Monday, September 1, 2008

In stitches

If you ever require some humbling, just try a new hobby for which you have no natural inclination whatsoever. That ought to humble you. It surely did me.

I decided to try my hand at sewing. And I literally tried my hand, because we don’t have a sewing machine, nor do I yearn for one. I got out my cutesy little basket with needles, thread, seam rippers, pincushion and pins, etc. and I attempted to make a little critter using a simple pattern I’d found online. I won’t go into detail here, because if I am able to improve my technique then I just might make some of these for Christmas. Suffice it to say that my husband and child got the first attempts, and they were less than impressive.

My husband, good sport that he is, thanked me and admired my crooked little accomplishment and then promptly deposited the stuffed thingamajig on top of his dresser. But my little boy admired his dad’s thingamajig so much that I made him his very own the next day. And he carried it around, and loved it, and it became friends with his dad’s little critter, and it was very sweet.

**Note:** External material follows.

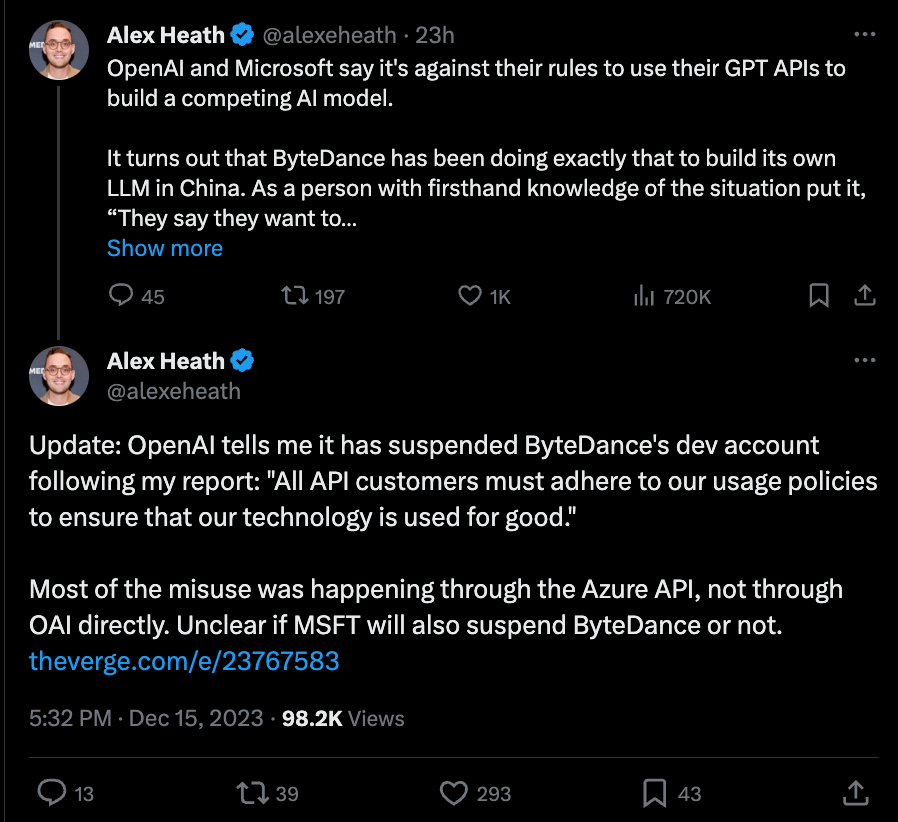This screenshot has width=898, height=822.
Task: Share the first tweet via share icon
Action: [x=865, y=296]
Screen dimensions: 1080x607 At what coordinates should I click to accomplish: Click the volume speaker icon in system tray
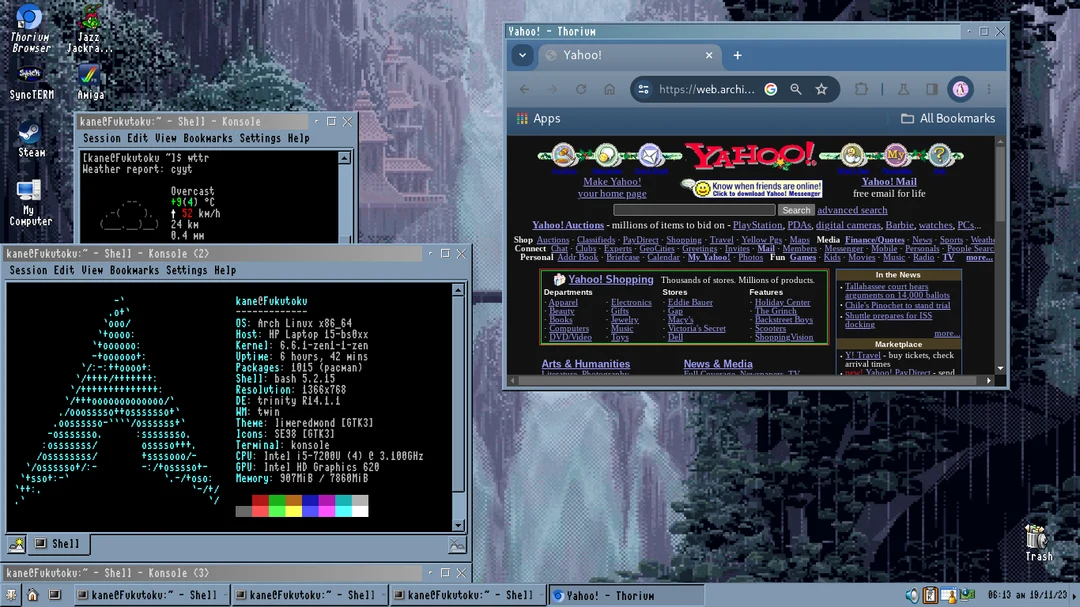912,595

I have long expressed my preference for homemade—food especially, but also other items. Anyone who knows me is aware that I enjoy baking and that I fall back on baked goods as gifts quite frequently. Some of my favorite possessions are homemade: a rag doll stitched by an elderly aunt no longer living, an apron one grandma made for me, a ragged old quilt that another grandma sewed painstakingly, a pretty basket woven by an aunt. These are so special, so meaningful, because I can picture those women planning and working to create that artistic endeavor; the items mean more to me because I know that those treasures were formed with their hands. When they were made specifically for me? That's even better.

The worst part of trying to sew that little creature out of scraps and thread and fluff was knowing how much better my more gifted seamstress ancestors would have done it. But the best part was this: the next morning, I had awakened and gone to make coffee when I heard my little guy showing his hand-sewn critter to his dad: “Look Daddy, did you see this? Mommy made it for me.” And I almost wept because my little boy, small as he is, had grasped the gesture—someone made it for him. Just for him. He watched me make it, was a little frustrated when it took some time away from my car play, and was amazed when I turned the project inside out and he recognized a form. But most of all, he realized the importance of homemade. Even if he forgets about it, never plays with it again, I’ll know that for a brief moment he appreciated the time and effort it took.

Perhaps someday he, too, will treasure some homemade somethings.